Alertmanager Configuration

# alertmanager-config.yaml
global:
  resolve_timeout: 5m
  slack_api_url: '<slack-webhook-url>'

route:
  receiver: 'default'
  group_by: ['alertname', 'cluster']
  group_wait: 10s
  group_interval: 10s
  repeat_interval: 12h
  routes:
    - match:
        severity: critical
      receiver: 'pagerduty'
      continue: true
    - match:
        severity: warning
      receiver: 'slack'

receivers:
  - name: 'default'
    slack_configs:
      - channel: '#sovra-alerts'
        title: 'Sovra Alert'
        text: ''

  - name: 'pagerduty'
    pagerduty_configs:
      - service_key: '<pagerduty-key>'

  - name: 'slack'
    slack_configs:
      - channel: '#sovra-warnings'
        title: 'Sovra Warning'
        text: ''

Log Aggregation

Loki Setup

# Deploy Loki
kubectl apply -f infrastructure/kubernetes/monitoring/loki/

# Deploy Promtail
kubectl apply -f infrastructure/kubernetes/monitoring/promtail/

Query Examples

# All errors
{app="sovra"} |= "error" | json

# API gateway errors
{app="api-gateway"} |= "error"

# Audit events
{app="api-gateway"} | json | event_type="workspace.access"

# Failed authentication
{app="api-gateway"} | json | status_code="401"

Performance Monitoring

Query Performance

# API endpoint latency
rate(sovra_api_gateway_http_request_duration_seconds_sum[5m])
/
rate(sovra_api_gateway_http_request_duration_seconds_count[5m])

Resource Usage

# Memory usage
container_memory_usage_bytes{pod=~"sovra-.*"}

# CPU usage
rate(container_cpu_usage_seconds_total{pod=~"sovra-.*"}[5m])

# Disk usage
kubelet_volume_stats_used_bytes{persistentvolumeclaim=~"sovra-.*"}
/
kubelet_volume_stats_capacity_bytes{persistentvolumeclaim=~"sovra-.*"}

Troubleshooting

High CPU Usage

# Identify which service
kubectl top pods -n sovra

# Check metrics
# High CPU usually means high request rate or complex policy evaluation

High Memory Usage

# Check for memory leaks
# Look at container_memory_usage_bytes trend

# Restart if needed
kubectl rollout restart deployment/api-gateway -n sovra

Missing Metrics

# Check service discovery
kubectl get servicemonitors -n monitoring

# Check Prometheus targets
# Access Prometheus UI -> Status -> Targets

# Check pod annotations
kubectl get pod -n sovra -o yaml | grep prometheus

**REQUIRED TASK A**:
Select every line of the rows that contains the word "computer".

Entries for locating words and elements
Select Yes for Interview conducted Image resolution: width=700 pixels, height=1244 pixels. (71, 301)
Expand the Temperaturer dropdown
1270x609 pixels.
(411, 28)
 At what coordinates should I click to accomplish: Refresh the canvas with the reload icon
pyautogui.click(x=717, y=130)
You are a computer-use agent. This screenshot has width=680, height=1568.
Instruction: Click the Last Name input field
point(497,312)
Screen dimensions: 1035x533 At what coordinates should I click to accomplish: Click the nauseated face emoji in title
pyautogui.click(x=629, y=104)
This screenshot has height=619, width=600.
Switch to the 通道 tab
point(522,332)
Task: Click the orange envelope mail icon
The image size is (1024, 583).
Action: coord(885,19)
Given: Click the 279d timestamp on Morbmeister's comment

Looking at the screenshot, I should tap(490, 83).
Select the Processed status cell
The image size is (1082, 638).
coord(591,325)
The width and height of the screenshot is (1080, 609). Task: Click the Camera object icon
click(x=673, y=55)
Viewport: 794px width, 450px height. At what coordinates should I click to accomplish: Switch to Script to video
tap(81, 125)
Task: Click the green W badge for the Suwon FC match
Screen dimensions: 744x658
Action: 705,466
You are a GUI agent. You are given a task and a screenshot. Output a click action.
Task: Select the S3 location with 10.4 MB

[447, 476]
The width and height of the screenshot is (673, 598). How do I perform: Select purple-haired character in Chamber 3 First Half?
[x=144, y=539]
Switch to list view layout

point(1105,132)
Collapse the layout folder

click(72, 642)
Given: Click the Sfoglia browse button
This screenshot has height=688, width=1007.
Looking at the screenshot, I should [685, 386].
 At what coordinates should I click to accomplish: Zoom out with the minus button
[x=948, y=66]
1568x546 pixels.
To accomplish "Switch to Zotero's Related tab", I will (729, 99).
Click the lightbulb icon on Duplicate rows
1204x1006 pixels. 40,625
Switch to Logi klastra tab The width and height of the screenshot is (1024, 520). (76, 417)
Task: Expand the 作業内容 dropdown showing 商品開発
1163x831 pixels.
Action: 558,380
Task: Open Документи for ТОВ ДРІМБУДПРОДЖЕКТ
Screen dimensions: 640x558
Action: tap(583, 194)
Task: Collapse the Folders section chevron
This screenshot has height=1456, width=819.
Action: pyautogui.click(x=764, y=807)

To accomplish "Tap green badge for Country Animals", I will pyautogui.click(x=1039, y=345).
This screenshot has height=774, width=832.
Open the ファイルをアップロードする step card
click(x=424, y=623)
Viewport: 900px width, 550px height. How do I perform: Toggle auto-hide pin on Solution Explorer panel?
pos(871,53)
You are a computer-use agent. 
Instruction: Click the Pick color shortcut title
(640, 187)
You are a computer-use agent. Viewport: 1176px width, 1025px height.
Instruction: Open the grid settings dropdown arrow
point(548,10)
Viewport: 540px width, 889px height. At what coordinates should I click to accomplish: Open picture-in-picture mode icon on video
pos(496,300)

**REQUIRED TASK B**:
List every command in the Sovra monitoring text that begins with kubectl.

**FINAL ANSWER A**:
You are a computer-use agent. This screenshot has width=680, height=1568.
You are a computer-use agent. 
You are a computer-use agent. Viewport: 1176px width, 1025px height.

**FINAL ANSWER B**:
kubectl apply -f infrastructure/kubernetes/monitoring/loki/
kubectl apply -f infrastructure/kubernetes/monitoring/promtail/
kubectl top pods -n sovra
kubectl rollout restart deployment/api-gateway -n sovra
kubectl get servicemonitors -n monitoring
kubectl get pod -n sovra -o yaml | grep prometheus